As with books, movies and video games are different. Of course, video games are "interactive" and require "interactivity". Movies, even movies that make you think and sit in your stomach for days, are considered passive.
Gears of War designer Cliff Bleszinski put it best: If you stop watching a movie, it keeps playing. But if you stop playing a game, your character is at a stand-still.
Even with this inherit differences, the similarities — the computer graphics, the pretty pictures, the money to be made — keep drawing these two art forms together like a moth to the preverbal flame. It hasn't exactly worked out gangbusters.

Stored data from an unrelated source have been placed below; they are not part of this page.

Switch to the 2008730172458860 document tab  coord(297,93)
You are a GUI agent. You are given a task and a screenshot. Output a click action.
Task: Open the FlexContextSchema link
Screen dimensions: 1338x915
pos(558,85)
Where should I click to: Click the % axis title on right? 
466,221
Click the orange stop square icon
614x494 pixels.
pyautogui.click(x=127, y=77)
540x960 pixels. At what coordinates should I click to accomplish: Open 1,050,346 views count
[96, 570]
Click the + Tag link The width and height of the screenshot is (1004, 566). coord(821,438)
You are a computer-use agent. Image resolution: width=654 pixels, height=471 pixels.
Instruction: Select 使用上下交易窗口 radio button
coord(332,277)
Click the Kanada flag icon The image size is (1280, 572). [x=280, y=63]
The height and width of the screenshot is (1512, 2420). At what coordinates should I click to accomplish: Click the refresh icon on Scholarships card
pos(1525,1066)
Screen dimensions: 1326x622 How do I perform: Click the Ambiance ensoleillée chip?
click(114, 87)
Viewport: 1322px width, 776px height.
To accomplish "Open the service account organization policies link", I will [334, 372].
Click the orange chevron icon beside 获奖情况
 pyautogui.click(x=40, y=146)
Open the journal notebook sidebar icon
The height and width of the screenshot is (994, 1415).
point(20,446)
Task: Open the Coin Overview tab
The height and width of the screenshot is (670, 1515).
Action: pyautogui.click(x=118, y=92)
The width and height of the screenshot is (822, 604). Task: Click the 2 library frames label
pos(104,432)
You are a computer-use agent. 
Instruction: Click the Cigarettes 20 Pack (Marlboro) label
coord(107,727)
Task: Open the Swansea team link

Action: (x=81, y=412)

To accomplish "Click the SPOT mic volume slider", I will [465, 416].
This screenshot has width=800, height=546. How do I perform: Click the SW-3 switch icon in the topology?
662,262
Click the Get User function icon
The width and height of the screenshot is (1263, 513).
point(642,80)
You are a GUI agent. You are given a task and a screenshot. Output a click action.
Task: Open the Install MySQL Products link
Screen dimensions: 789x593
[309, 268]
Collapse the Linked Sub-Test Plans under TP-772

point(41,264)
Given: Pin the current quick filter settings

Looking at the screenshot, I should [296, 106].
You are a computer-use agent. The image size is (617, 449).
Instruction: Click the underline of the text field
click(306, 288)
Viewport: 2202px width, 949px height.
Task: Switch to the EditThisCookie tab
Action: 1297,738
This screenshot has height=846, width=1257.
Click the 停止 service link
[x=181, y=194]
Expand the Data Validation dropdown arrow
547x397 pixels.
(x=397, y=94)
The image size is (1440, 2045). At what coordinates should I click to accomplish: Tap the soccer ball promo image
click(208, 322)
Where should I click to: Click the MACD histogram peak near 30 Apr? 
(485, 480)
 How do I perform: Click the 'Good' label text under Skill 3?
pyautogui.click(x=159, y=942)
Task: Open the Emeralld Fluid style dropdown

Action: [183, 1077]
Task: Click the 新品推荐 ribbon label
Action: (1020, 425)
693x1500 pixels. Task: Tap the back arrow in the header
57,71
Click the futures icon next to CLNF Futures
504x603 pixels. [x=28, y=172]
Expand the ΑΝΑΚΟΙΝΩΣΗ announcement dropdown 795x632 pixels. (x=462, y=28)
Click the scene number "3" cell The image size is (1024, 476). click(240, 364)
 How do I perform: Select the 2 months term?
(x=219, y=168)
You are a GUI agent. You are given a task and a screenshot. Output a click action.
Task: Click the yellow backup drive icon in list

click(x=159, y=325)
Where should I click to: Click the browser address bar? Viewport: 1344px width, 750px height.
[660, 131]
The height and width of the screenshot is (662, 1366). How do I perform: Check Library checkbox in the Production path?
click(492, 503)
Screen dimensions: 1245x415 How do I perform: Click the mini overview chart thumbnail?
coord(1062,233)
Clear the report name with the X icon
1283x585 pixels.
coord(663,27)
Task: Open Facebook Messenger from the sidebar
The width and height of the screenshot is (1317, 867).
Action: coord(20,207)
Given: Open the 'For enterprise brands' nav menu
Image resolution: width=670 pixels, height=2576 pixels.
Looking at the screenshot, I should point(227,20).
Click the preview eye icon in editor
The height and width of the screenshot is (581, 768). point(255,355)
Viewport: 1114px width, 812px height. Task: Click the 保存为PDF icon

Earlier this week, it was revealed that a game famed filmmaker Steven Spielberg was working on with EA had been canned. Canceling a Steven Spielberg project! He's the biggest movie maker in the world. But this isn't the movie business.
Spielberg has created games in the past, such as Medal of Honor and Boom Blox. They're neat and all, but Spielberg's foray into gaming hasn't approached the heights of his film career. If he were only a game designer, you might not know his name. Then again, if he were only a game designer, he wouldn't have to divide his attention between two art forms.
But that gaming and movie partnership is becoming more and more common. And so is the inability for it to work out. Fellow filmmaker Peter Jackson was working on a game with Microsoft — a game that also ended up canned. Even when the games of movie makers end up collapsing into themselves, there is failure of the gaming industry to deliver game versions of movies that are up to snuff. And, of course, there is Hollywood's track record with video game movies, which hasn't been very good at all. Maybe the game Guillermo del Toro is making with THQ will be brilliant. Or maybe it'll just be average. Or maybe it'll be bad. All this is beyond the point.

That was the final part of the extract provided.